BEGIN

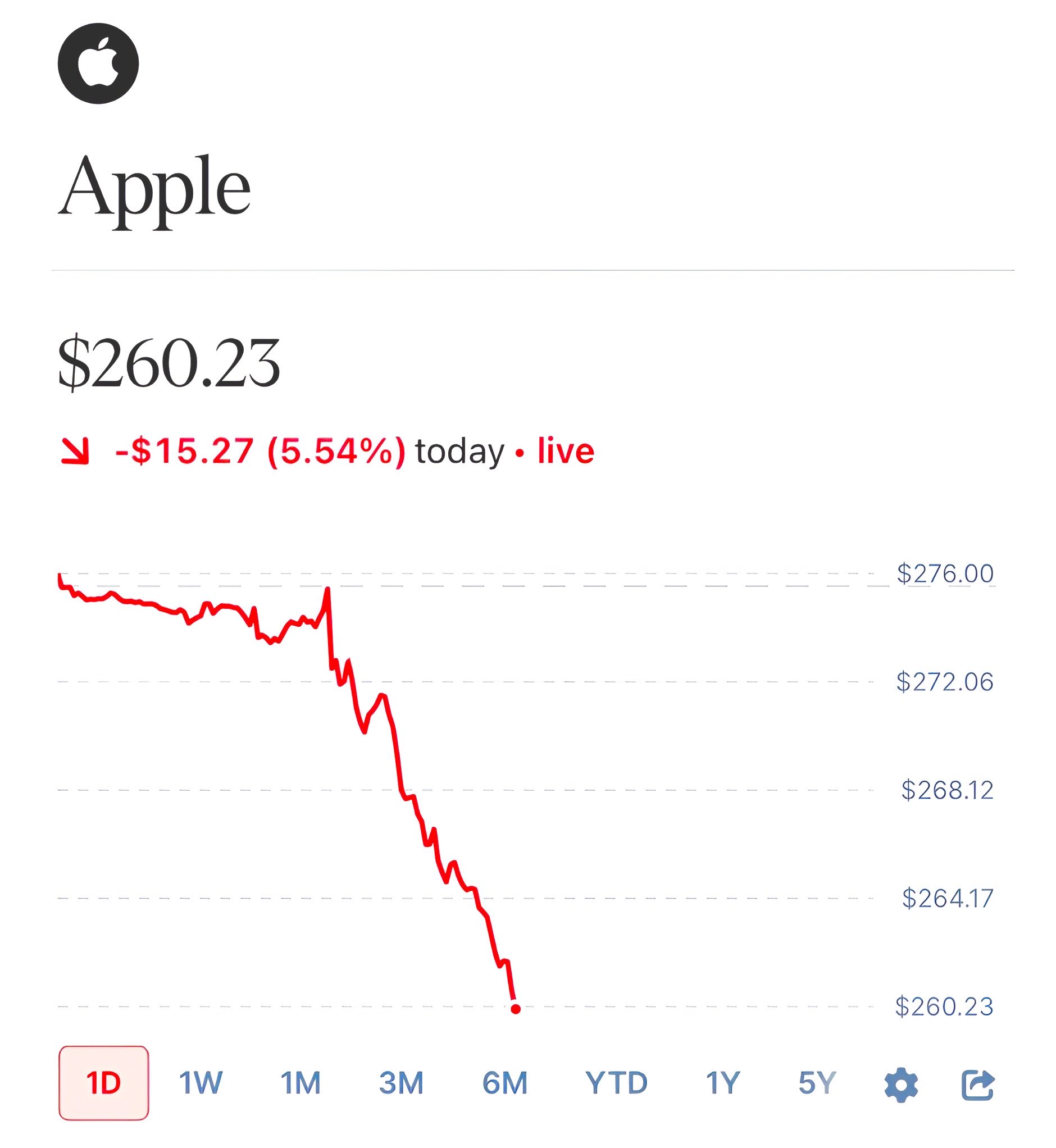Click the red downward trend arrow
Screen dimensions: 1056x1148
tap(75, 451)
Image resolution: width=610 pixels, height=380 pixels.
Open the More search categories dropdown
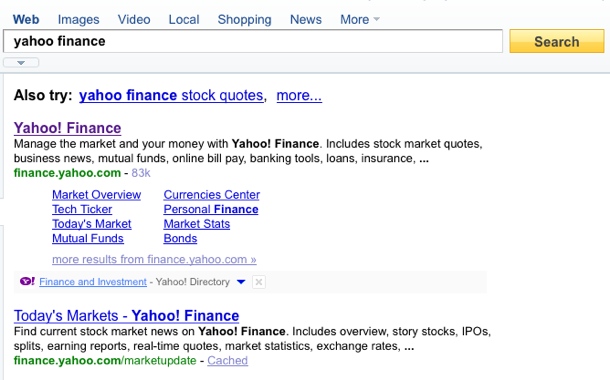point(359,19)
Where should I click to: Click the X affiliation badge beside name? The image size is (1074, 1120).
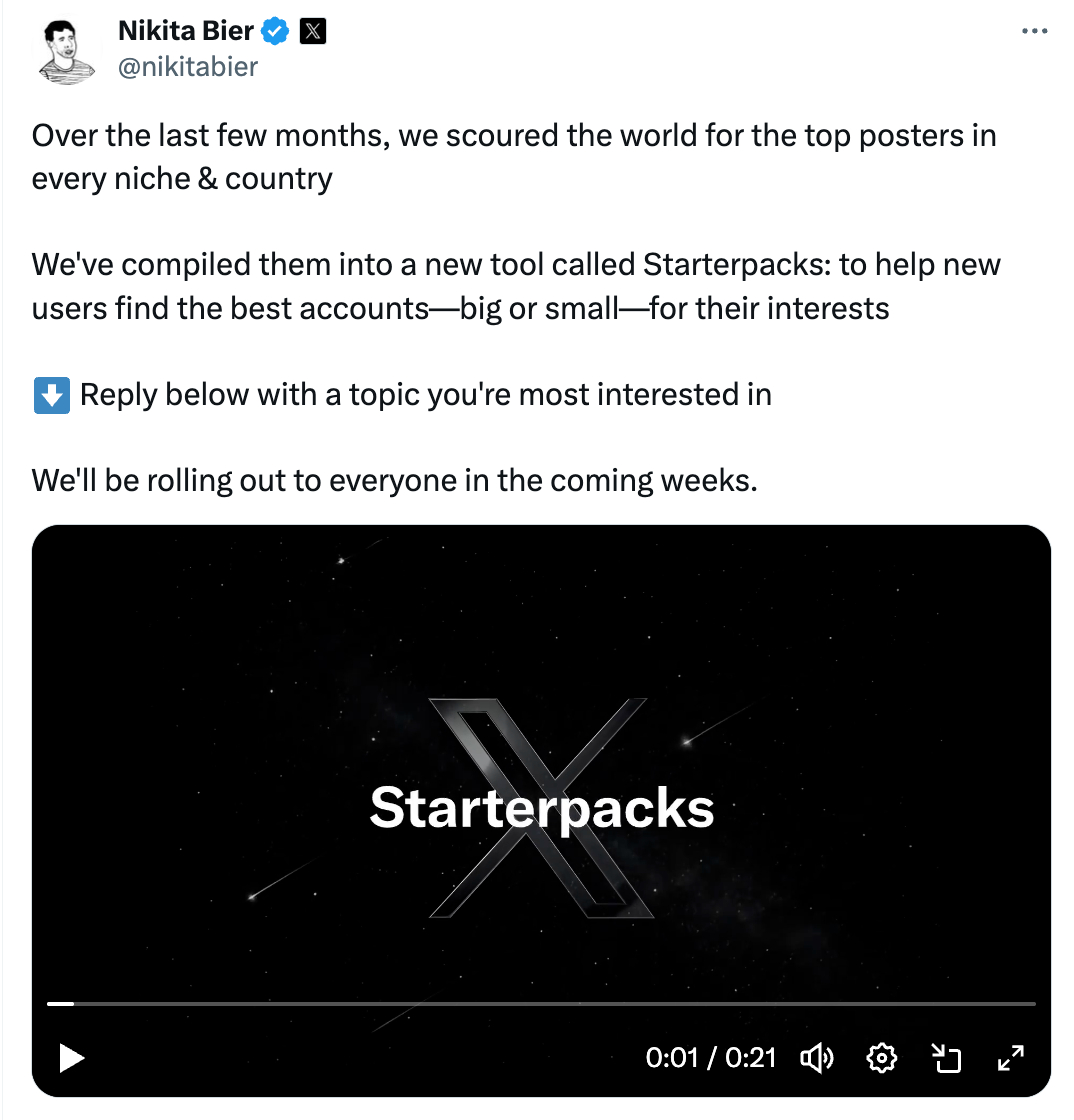pos(313,32)
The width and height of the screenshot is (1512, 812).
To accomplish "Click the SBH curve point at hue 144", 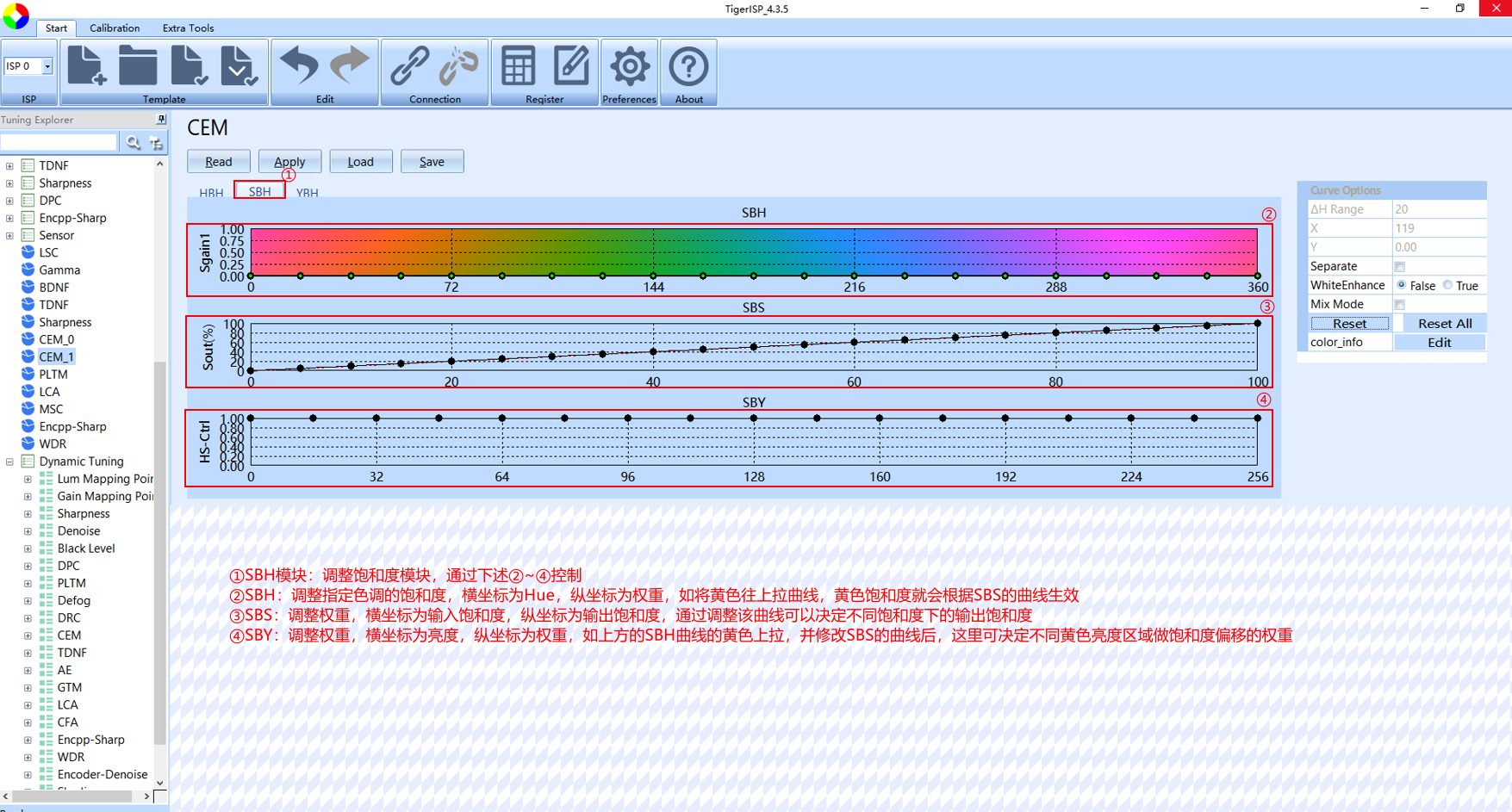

END

Task requirements
Copy the lines exactly. Start at the line with "Where should I", end at the last line above, include both, and omit all pictures.

Answer
Where should I click to: Click the X affiliation badge beside name? The image size is (1074, 1120).
pos(313,32)
The width and height of the screenshot is (1512, 812).
To accomplish "Click the SBH curve point at hue 144", 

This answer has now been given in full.